<事業承継/M&A>決算書で見るべき5つのポイント
「従業員による事業承継」や「小規模事業者間でのM&A」は一般的になっています。そして「買い手や引継ぐ側」は「その会社を買って良いか、引継いで良いか」という点を事前に見定める必要があります。その判断材料の1つになるものが決算書です。今回は、決算書をもらった場合に「まず、どこを見れば良いか」5つに絞って紹介します。

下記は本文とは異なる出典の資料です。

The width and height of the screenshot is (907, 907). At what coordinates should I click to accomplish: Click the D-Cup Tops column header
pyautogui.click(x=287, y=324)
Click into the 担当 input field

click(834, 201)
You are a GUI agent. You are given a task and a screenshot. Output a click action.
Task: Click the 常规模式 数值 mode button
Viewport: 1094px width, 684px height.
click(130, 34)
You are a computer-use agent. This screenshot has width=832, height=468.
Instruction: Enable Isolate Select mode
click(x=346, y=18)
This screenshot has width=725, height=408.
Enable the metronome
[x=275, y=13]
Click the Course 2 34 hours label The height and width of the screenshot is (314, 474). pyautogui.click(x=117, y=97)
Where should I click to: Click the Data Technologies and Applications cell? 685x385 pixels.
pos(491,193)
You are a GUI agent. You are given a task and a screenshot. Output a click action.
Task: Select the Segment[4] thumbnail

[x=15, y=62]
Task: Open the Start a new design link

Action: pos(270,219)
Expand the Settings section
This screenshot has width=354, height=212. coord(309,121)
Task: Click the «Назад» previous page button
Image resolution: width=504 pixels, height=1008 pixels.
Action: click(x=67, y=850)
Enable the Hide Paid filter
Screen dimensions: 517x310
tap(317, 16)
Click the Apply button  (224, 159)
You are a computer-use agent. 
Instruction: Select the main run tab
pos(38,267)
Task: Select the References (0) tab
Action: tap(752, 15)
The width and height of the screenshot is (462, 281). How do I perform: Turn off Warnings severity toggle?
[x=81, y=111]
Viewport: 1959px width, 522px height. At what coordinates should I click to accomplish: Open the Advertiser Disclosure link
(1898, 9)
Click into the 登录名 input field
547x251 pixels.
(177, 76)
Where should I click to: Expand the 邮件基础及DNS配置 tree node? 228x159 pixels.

決算書は主に貸借対照表と損益計算書の2つで構成されます。
- 貸借対照表
資産の内容とその原資(借入金なのか?利益の蓄積なのか?)を表す - 損益計算書
経営成績を表す
以下にそれぞれにおいて「見るべきポイント」を記載します。
★貸借対照表★
ポイント①
純資産:今まで儲かってきたか(過去からの儲けの蓄積)を表す
- 純資産の金額がいくらか(売買・承継価格に影響するため)確認!
- マイナス(=債務超過)になっていないか確認!
ポイント②
現預金:資金繰りに余裕があるかを示す
- 月商の1か月分以上あるか確認!
ポイント③
貸付金:会社から誰かに行われている貸付
- 返ってくる見込みがあるかどうか確認(※)!
※勘定科目明細をみれば「どこ宛か」わかる
★損益計算書★
ポイント④
営業利益:本業で儲かっているかどうかを示す
- マイナス(赤字)になっていないか確認!
ポイント⑤
役員報酬:現代表等に支払われている報酬
- いくら支払われているかを確認!
- ④営業利益とともに確認することで、実態的な収益力を確認(※)!
※同じ営業利益1百万円の会社でも役員報酬が10百万円の会社と3百万円の会社では儲ける力が異なる
会社の引継ぎはリスクが伴います。事業引継ぎ支援センターや中小企業診断士・税理士・弁護士等の専門家にも相談しましょう。